Students inside the square could hear gunfire in the distance, and they assumed that they were about to be massacred. Many of them began to write out their wills. Troops entered Tiananmen Square around 1:00 a.m. A loudspeaker announced that a serious counterrevolutionary rebellion had broken out and everyone was ordered to leave the square immediately. The darkness was filled with the sound of breaking glass and gunfire, and the light of red flares rising and falling in the air.

Soldiers had surrounded the perimeter of the square, and the students expected that they would kill everyone at the center. Around 4:00 a.m., all the lights went out, and it got quiet. The students debated whether or not they should surrender. They heard the engines of the tanks start up, and finally they made the decision to evacuate. At that time, there were only a few journalists left in the square, and erroneous stories were later reported that the students had all been killed. In fact, almost all the students survived.

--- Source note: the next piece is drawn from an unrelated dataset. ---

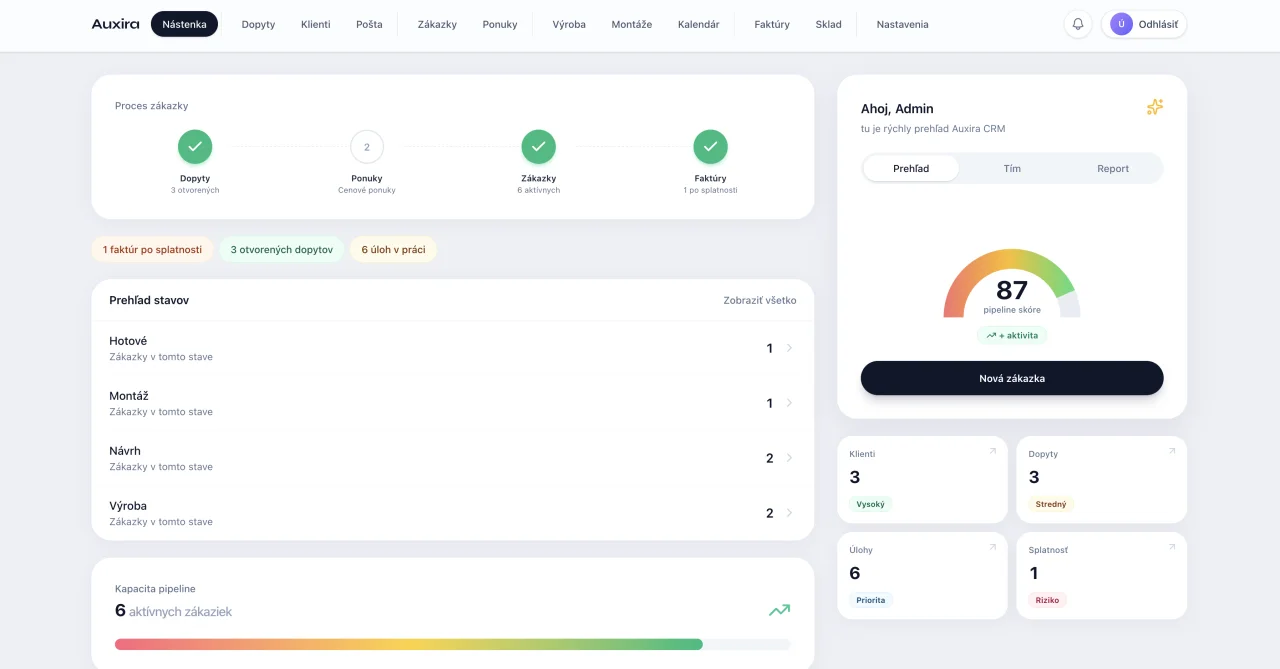
Task: Click the arrow icon on the Dopyty card
Action: pos(1170,451)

One of the few journalists who witnessed the evacuation said: “Many [of the students] had tears rolling down their cheeks. All looked shaken; many were trembling or unsteady on their feet. But all looked proud and unbeaten. One group shouted, ‘Down with the Communist Party!’ [It was] the first time I had ever heard this openly said in China.” The students left a message written on the wall behind them that said, “On June 4, 1989, the Chinese people shed their blood and died for democracy.”

The violence continued in and around the square for the rest of the day. The famous photograph of a student staring down a tank was taken by an American Associated Press photographer named Jeff Widener. He went to the top of a hotel near the square and began to take pictures of the tanks clearing the last remnants of people from the streets. Then he saw one man walk up to a tank and stand in its path, refusing to move. He took several photographs and then the man was grabbed by bystanders and pulled out of the tank’s path. Widener asked another journalist to hide the film in his underwear to smuggle it out of the country.

The identity of the protester in the photograph is not known with any certainty. We don’t know if he’s alive or dead, in prison or free, but he’s been called one of the most influential revolutionaries of the 20th century.